The high tech environment of a particle accelerator is the setting for Piers Beckley’s “Universal Constants.” It’s where the legs are kicked out from underneath the heroine’s scientific certainties. The story was weakened a bit for me by the too-convenient and largely unnecessary anthropological data supplied by her boyfriend.
I didn’t see the endings coming in either Tim Dedopulos’ “Elmwood” or Joff Brown’s “Visiting Hours.” The first features a group of occult investigators on the trail of the trapezohedron from Lovecraft’s “The Haunter of the Dark.” The second has an 11-year-old boy overhearing his mom’s boyfriend order a text on the “Ritual of Severance.” Dedopulos, to my mind, didn’t quite avoid the usual problems of tone and credibility for his type of plot, but Brown’s worked for me.

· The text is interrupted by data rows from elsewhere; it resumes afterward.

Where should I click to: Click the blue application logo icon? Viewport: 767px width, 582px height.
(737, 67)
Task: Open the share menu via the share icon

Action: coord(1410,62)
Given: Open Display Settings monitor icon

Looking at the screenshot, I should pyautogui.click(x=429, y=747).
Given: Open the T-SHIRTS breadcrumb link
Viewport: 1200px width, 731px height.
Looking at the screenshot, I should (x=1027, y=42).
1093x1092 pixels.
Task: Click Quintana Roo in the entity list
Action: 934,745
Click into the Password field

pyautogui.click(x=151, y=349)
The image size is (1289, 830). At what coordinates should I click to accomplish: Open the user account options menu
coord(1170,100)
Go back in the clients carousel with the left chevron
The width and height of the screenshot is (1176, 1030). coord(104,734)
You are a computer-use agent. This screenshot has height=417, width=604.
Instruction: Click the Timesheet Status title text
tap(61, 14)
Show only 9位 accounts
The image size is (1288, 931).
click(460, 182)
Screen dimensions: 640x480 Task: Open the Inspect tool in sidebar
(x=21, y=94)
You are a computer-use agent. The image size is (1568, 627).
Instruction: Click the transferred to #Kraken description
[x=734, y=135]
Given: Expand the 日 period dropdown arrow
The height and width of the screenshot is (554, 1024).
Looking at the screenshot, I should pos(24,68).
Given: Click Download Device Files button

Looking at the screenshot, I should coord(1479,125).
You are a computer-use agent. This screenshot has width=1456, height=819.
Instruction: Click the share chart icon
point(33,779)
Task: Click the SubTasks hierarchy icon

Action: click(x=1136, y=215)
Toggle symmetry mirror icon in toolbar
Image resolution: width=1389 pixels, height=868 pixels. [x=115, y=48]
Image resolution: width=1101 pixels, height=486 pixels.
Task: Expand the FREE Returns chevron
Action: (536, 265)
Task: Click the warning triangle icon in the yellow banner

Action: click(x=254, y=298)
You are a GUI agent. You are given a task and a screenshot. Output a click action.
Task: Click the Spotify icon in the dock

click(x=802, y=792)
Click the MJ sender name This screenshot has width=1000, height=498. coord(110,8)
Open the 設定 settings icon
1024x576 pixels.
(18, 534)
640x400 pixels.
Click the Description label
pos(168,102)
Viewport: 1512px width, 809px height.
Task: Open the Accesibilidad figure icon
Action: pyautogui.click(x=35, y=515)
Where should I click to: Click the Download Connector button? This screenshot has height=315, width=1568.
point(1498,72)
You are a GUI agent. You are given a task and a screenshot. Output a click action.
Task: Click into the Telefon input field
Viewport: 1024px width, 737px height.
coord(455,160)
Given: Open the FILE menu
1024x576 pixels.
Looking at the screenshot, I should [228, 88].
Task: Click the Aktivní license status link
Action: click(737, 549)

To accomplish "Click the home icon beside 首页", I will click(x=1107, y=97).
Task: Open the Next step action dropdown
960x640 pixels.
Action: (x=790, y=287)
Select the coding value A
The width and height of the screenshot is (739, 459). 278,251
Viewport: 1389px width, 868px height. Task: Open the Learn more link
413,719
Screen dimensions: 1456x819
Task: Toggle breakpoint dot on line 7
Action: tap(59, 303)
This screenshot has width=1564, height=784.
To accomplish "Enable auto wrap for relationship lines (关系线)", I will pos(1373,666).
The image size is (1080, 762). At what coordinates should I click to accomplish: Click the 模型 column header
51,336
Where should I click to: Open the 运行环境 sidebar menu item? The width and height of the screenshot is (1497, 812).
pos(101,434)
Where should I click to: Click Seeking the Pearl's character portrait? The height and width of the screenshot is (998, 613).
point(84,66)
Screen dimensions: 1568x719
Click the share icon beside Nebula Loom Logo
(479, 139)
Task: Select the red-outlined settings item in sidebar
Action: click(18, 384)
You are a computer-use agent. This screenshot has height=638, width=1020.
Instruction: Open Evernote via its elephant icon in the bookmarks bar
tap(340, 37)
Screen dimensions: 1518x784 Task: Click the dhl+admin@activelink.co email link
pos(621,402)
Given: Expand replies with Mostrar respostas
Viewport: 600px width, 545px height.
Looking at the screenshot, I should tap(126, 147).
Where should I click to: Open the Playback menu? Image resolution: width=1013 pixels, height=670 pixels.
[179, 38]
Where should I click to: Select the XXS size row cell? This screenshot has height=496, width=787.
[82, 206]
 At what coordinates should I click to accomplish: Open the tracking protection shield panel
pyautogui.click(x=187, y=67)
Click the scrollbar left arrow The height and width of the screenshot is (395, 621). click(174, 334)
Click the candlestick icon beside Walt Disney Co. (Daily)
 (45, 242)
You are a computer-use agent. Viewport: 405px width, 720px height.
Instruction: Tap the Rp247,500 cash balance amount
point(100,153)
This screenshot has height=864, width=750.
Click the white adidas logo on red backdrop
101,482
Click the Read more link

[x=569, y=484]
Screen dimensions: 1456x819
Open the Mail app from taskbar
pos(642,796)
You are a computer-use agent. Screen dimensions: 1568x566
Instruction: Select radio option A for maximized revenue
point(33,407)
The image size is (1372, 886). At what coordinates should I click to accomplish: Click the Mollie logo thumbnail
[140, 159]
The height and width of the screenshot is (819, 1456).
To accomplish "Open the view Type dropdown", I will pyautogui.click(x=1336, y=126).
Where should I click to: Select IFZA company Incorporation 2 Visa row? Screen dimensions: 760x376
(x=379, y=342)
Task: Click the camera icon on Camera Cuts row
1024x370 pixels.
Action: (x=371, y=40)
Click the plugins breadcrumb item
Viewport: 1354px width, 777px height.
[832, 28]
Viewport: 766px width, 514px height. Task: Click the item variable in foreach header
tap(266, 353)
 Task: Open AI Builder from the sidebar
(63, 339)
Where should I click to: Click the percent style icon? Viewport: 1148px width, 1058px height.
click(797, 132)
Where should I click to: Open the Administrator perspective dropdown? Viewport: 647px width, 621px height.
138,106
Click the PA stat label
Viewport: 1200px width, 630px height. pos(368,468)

Where would an anthology like this be without college students getting into trouble? We have two. The first is the architectural student who decides to investigate irregularities in the dimensions of his room in “Hobstone” from G.K. Lomax. An enjoyable working of a familiar idea. “The Thing in the Printer” is the manifestation of some very disturbing mathematical objects haunting the brain of a math major. That’s “printer” as in 3-D printer. From Peter Tupper, it was another of my favorite stories.
“Ink” by Iain Lowson does something similar but with the pen-and-ink drawings of an artist. Photographs reveal an otherworldly menace in E. Dane Anderson’s historical horror piece “Demon in Glass.” A corpse photographer finds something very disturbing in the death photos of a local doctor’s patients.
In homage to all those genealogical searches-gone-wrong in Lovecraft, we have “Scales from Balor’s Eye” by Helmar Gorman. Its narrator is sent to England on a mission from Mom to find the family roots in Maundbury – a town that turns out not to exist anymore. Creepy stuff near the beach and it doesn’t even mention Innsmouth. Aqueous horror also features in “Dark Waters” from Adam Vidler, in which a couple really does make an unfortunate choice in a camping site.
A couple of stories fall in the disturbing, if not completely understandable, explicated and rationalized category: “Of the Faceless Crowd” by Gábor Csigás and “Coding Time” by Marc Reichardt. Both have espionage elements, secret government projects, and minor Lovecraft connections. Still, weird fiction should be a mysterious at times, and I liked them, too.
A good batch of stories from writers bathed in the hard radiation of the Lovecraft tradition and now radiating their own sickly light into the 21st century.